### Requirement
Starting at the line containing "Open the page actions ellipsis menu" and ending after the line containing "Looking at the screenshot, I should [x=21, y=7].", set out the lines of the records below as a numbered list, skipping blank lines.

═════ Material provided

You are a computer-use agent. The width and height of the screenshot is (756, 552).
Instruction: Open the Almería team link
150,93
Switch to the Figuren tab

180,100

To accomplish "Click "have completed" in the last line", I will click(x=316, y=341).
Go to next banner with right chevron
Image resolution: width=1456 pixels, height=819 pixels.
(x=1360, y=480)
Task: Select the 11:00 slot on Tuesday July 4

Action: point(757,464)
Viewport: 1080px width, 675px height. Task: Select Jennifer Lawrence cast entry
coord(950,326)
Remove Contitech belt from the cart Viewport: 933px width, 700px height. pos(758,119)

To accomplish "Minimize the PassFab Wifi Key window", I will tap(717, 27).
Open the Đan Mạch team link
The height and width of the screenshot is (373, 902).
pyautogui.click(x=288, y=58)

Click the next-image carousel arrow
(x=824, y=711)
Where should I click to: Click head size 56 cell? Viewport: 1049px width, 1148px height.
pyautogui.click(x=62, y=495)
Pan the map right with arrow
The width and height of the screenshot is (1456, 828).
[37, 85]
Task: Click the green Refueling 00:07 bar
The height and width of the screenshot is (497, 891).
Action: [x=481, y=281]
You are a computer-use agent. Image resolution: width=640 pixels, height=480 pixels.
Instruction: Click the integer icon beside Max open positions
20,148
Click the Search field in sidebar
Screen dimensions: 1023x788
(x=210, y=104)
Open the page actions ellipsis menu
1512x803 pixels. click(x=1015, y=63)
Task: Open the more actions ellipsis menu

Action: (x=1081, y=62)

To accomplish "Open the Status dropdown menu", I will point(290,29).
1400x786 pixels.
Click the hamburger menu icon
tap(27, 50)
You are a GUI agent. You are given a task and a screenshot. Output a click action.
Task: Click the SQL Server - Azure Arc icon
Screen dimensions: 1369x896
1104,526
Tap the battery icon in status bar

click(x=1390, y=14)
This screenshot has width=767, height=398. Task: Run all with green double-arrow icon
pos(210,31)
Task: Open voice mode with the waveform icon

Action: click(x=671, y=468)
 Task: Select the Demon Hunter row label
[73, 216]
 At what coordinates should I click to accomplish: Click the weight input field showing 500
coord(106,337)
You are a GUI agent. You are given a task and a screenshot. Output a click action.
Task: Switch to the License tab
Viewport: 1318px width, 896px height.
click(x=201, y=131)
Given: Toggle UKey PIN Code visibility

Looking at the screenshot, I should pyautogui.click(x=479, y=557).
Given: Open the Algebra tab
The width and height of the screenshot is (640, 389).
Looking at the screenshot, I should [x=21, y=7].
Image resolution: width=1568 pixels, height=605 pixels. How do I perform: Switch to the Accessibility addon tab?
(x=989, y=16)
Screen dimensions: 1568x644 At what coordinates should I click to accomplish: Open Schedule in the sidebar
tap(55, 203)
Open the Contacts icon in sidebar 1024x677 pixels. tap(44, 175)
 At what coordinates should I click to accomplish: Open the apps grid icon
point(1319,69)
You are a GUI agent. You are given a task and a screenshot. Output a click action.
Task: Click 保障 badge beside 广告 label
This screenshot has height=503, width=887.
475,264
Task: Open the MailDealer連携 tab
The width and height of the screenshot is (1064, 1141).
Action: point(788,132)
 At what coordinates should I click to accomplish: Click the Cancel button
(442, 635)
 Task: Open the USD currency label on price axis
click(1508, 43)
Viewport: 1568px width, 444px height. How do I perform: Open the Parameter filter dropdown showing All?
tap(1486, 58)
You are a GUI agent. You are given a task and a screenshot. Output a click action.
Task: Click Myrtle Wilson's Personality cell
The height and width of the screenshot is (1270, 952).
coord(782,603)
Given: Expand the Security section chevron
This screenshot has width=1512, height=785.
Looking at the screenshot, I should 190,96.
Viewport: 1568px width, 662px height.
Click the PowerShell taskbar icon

══════════

### Answer to this problem
1. Open the page actions ellipsis menu
2. 1512x803 pixels. click(x=1015, y=63)
3. Task: Open the more actions ellipsis menu
4. Action: (x=1081, y=62)
5. To accomplish "Open the Status dropdown menu", I will point(290,29).
6. 1400x786 pixels.
7. Click the hamburger menu icon
8. tap(27, 50)
9. You are a GUI agent. You are given a task and a screenshot. Output a click action.
10. Task: Click the SQL Server - Azure Arc icon
11. Screen dimensions: 1369x896
12. 1104,526
13. Tap the battery icon in status bar
14. click(x=1390, y=14)
15. This screenshot has width=767, height=398. Task: Run all with green double-arrow icon
16. pos(210,31)
17. Task: Open voice mode with the waveform icon
18. Action: click(x=671, y=468)
19.  Task: Select the Demon Hunter row label
20. [73, 216]
21.  At what coordinates should I click to accomplish: Click the weight input field showing 500
22. coord(106,337)
23. You are a GUI agent. You are given a task and a screenshot. Output a click action.
24. Task: Switch to the License tab
25. Viewport: 1318px width, 896px height.
26. click(x=201, y=131)
27. Given: Toggle UKey PIN Code visibility
28. Looking at the screenshot, I should pyautogui.click(x=479, y=557).
29. Given: Open the Algebra tab
30. The width and height of the screenshot is (640, 389).
31. Looking at the screenshot, I should [x=21, y=7].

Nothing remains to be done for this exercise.